▶ [Trecho fornecido]
● ● ● ●
Como Biden vive no mundo real, tratou, logo no início de seu mandato de adotar medidas para dar condições à economia de se recuperar e enfrentar a crise sanitária, seguindo caminho oposto ao preconizado pelo paradigma teórico hegemônico. Recuperando o Estado como protagonista, está estendendo uma rede de proteção para a população mais afetada pela crise e para as empresas do setor produtivo, com programas envolvendo recursos que devem estar provocando pesadelos na corrente ultraconservadora da Escola de Chicago e em seus adeptos, que têm assistido às suas propostas de políticas intransigentes de austeridade, combinadas com o controle da oferta de moeda e de manejo da taxa de juros para domar o ciclo econômico, irem para o ralo.
Entre março e abril deste ano, Biden lançou três pacotes econômicos que totalizam US$ 6 trilhões, o correspondente a 30% do PIB norte-americano para combater os efeitos provocados pela pandemia. Em 11 de março, o Programa de Estímulos Econômicos, de US$ 1,9 trilhão, que inclui pagamentos únicos de US$ 1,4 mil para os cidadãos com renda inferior a US$ 75 mil por ano, já aprovado pelo Congresso. No dia 31 deste mês, um novo programa focado em investimentos em infraestrutura e em medidas de mudanças climáticas, com o objetivo de expandir o emprego e proteger o meio-ambiente, com recursos de US$ 2 trilhões, cuja aprovação pelo Congresso é esperada para o mês de julho. E, no dia 28 de abril, um novo plano, batizado de “Plano das Famílias Americanas”, contemplando investimentos de US$ 1,8 trilhão, em áreas como educação, saúde e cuidados infantis.
● ● ● ●
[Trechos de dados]

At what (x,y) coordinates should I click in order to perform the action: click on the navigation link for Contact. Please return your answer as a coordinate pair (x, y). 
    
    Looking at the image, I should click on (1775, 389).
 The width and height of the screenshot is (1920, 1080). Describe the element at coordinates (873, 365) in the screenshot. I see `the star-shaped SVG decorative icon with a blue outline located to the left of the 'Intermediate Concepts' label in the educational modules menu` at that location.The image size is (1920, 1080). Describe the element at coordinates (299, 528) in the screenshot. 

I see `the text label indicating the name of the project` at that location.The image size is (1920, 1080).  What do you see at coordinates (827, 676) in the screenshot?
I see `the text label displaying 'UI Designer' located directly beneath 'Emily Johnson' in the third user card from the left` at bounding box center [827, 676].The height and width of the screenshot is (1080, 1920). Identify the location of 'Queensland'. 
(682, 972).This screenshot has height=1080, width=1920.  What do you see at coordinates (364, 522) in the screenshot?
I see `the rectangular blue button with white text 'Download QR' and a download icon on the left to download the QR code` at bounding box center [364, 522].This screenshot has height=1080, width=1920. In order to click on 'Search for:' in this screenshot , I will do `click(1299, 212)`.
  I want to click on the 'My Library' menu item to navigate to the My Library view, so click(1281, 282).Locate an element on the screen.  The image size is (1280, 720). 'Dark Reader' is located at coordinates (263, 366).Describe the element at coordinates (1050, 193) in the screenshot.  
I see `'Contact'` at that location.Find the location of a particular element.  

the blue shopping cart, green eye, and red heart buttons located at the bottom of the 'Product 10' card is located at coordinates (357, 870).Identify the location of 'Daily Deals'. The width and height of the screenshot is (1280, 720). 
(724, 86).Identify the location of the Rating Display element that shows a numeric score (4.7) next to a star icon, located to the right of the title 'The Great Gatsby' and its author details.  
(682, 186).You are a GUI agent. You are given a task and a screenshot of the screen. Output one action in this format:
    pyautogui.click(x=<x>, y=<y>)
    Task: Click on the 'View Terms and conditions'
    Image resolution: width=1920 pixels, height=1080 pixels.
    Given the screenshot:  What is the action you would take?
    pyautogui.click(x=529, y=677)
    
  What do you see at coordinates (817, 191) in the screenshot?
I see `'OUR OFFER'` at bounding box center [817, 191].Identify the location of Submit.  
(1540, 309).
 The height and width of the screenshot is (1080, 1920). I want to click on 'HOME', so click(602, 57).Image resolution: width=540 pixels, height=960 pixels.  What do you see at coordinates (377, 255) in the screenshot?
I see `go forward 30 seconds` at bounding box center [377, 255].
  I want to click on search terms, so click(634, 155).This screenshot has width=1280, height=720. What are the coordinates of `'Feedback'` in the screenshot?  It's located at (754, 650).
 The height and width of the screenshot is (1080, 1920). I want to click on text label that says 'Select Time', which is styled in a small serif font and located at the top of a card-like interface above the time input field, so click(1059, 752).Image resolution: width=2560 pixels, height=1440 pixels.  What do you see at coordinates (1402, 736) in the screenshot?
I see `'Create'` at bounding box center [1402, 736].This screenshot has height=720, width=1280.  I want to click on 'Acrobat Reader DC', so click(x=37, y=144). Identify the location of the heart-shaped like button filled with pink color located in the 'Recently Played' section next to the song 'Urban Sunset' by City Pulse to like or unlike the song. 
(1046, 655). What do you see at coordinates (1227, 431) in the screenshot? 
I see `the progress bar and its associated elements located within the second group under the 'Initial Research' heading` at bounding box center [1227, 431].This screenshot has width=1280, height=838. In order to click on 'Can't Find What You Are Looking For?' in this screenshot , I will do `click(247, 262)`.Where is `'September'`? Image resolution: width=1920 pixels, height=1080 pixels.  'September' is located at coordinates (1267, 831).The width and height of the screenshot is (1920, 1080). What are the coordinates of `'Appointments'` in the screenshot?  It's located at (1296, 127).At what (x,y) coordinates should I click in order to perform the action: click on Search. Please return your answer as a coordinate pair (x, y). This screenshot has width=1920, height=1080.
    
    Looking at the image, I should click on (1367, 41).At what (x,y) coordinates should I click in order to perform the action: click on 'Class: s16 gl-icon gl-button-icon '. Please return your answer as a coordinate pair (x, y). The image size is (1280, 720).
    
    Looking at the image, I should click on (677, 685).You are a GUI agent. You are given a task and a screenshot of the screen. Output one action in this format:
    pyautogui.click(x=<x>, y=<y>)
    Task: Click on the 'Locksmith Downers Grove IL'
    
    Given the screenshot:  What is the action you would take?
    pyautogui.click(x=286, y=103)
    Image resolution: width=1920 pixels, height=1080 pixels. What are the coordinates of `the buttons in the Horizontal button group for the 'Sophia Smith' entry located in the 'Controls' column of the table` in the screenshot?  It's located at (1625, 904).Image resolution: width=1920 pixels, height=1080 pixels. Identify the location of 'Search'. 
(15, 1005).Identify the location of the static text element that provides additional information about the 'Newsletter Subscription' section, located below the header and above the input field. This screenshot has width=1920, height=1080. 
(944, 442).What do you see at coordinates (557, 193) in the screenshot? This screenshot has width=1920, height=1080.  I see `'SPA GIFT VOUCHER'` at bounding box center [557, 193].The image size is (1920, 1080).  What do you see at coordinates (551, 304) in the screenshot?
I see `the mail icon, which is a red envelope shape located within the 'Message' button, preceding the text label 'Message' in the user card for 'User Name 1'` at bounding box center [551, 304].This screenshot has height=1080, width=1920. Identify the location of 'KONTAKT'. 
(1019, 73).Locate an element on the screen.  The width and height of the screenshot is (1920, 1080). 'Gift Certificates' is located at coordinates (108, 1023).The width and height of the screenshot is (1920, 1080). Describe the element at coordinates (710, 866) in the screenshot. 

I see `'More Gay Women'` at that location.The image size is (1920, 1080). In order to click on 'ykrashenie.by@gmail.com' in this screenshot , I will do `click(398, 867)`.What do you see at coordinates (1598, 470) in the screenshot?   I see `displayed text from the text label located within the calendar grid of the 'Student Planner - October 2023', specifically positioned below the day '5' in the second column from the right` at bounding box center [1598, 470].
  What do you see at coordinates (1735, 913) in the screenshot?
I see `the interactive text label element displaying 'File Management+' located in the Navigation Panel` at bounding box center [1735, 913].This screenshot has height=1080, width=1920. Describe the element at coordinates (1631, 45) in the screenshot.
● ● ● ●
▶ [Conjunto de exercícios]
1. Resuma em duas frases o trecho sobre a política econômica de Biden.
2. No trecho sobre a política econômica de Biden, substitua "rede de proteção" por "malha de proteção" e transcreva a parte que vai de "Como Biden vive" até "para o ralo.", inclusive.
3. Diga se cada afirmação está de acordo com o trecho sobre a política econômica de Biden, respondendo sim ou não e citando as palavras do trecho que decidem a questão: (a) O Programa de Estímulos Econômicos já foi aprovado pelo Congresso. (b) O programa de infraestrutura e mudanças climáticas conta com recursos de US$ 1,8 trilhão. (c) O “Plano das Famílias Americanas” foi lançado em 11 de março.
Os dados vêm de uma fonte diferente da do trecho.

▶ [Respostas numeradas]
1. Logo no início do mandato, Biden adotou medidas para que a economia se recuperasse e enfrentasse a crise sanitária, recuperando o Estado como protagonista, em caminho oposto ao do paradigma teórico hegemônico. Entre março e abril, lançou três pacotes econômicos que somam US$ 6 trilhões, o equivalente a 30% do PIB norte-americano: o Programa de Estímulos Econômicos, de US$ 1,9 trilhão, um programa de infraestrutura e mudanças climáticas, de US$ 2 trilhões, e o “Plano das Famílias Americanas”, de US$ 1,8 trilhão.

2.
Como Biden vive no mundo real, tratou, logo no início de seu mandato de adotar medidas para dar condições à economia de se recuperar e enfrentar a crise sanitária, seguindo caminho oposto ao preconizado pelo paradigma teórico hegemônico. Recuperando o Estado como protagonista, está estendendo uma malha de proteção para a população mais afetada pela crise e para as empresas do setor produtivo, com programas envolvendo recursos que devem estar provocando pesadelos na corrente ultraconservadora da Escola de Chicago e em seus adeptos, que têm assistido às suas propostas de políticas intransigentes de austeridade, combinadas com o controle da oferta de moeda e de manejo da taxa de juros para domar o ciclo econômico, irem para o ralo.

3.
(a) Sim: “já aprovado pelo Congresso”.
(b) Não: “com recursos de US$ 2 trilhões”.
(c) Não: “no dia 28 de abril, um novo plano”.